Using MongoDB in the Real World
Now that you have MongoDB and its associated plug-ins installed, and you have gained an understanding of the data model, it’s time to get to work. In the next five chapters of the book, you will learn how to build, query, and otherwise manipulate a variety of sample MongoDB databases (see Table 3-1 for a quick view of the topics to come). Each chapter will stick primarily to using a single database that is unique to that chapter; we took this approach to make it easier to read this book in a modular fashion.
Table 3-1. MongoDB Sample Databases Covered in This Book
Chapter |
Database Name |
Topic |
|---|---|---|
| 4 | Library | Working with data and indexes |
| 5 | Test | GridFS |
| 6 | Contacts | PHP and MongoDB |
| 7 | Inventory | Python and MongoDB |
| 8 | Test | Advanced Queries |
Summary
In this chapter, we looked at what’s happening in the background of your database. We also explored the primary concepts of collections and documents in more depth; and we covered the datatypes supported in MongoDB, as well as how to embed and reference data.
Next, we examined what indexes do, including when and why they should be used (or not).

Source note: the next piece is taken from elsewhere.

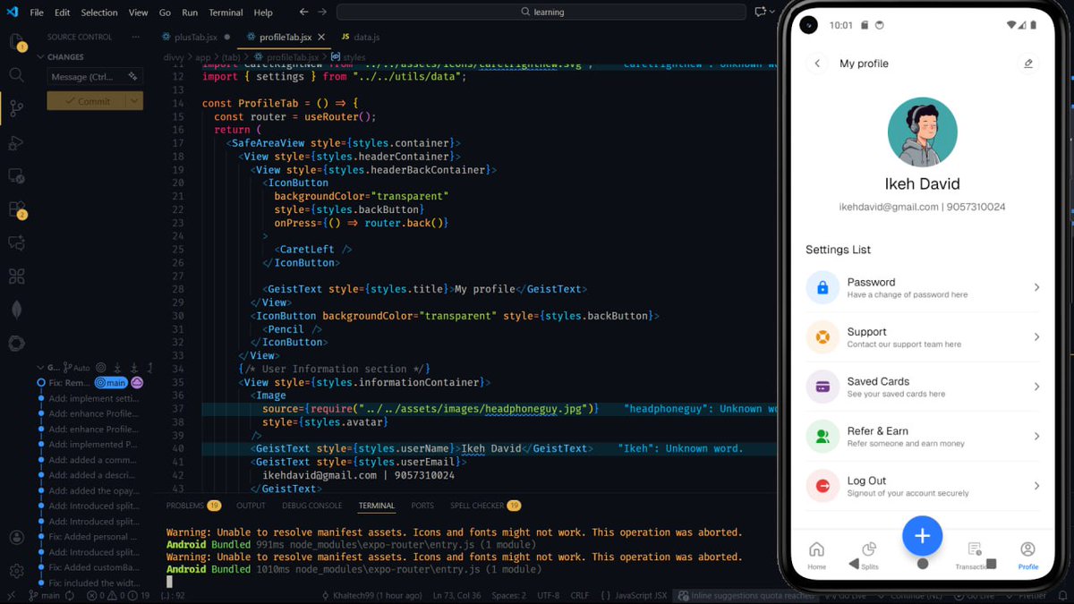The width and height of the screenshot is (1074, 604).
Task: Open Saved Cards via its right chevron
Action: 1036,387
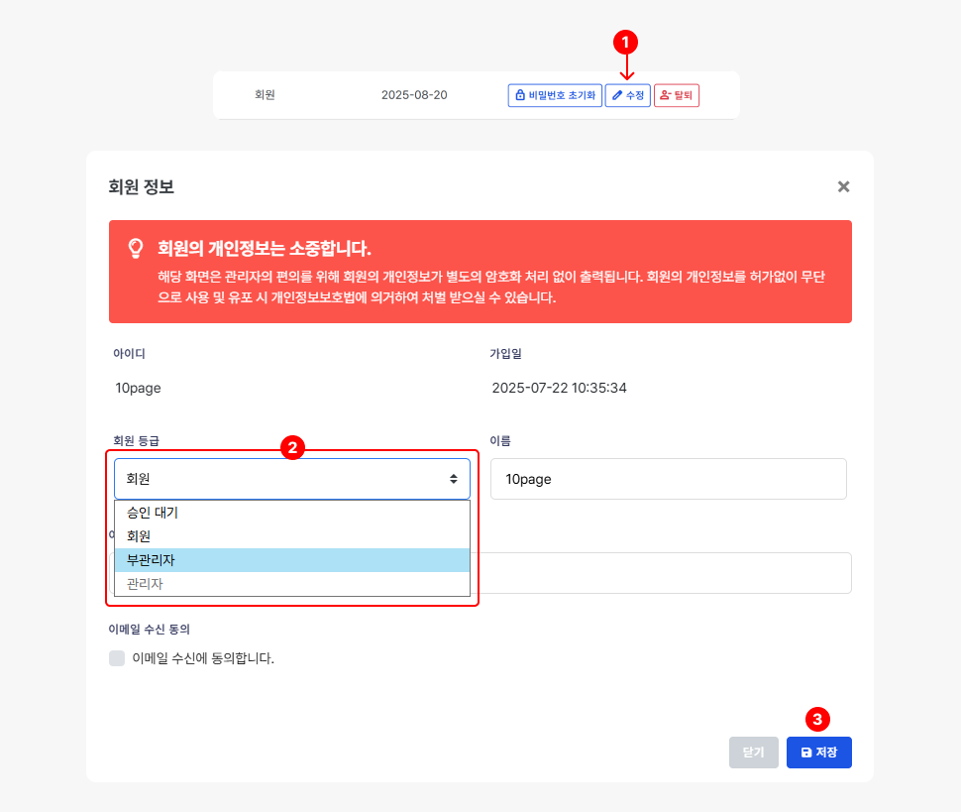
Task: Click the pencil icon on 수정 button
Action: (x=617, y=95)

We also touched on the concepts of geospatial indexing. For example, we covered how geospatial data can be stored; we also explained how you can search for such data using either the regular find() function or the more geospatially based geoNear database command.
In the next chapter, we’ll take a closer look at how the MongoDB shell works, including which functions can be used to insert, find, update, or delete your data. We will also explore how conditional operators can help you with all of these functions.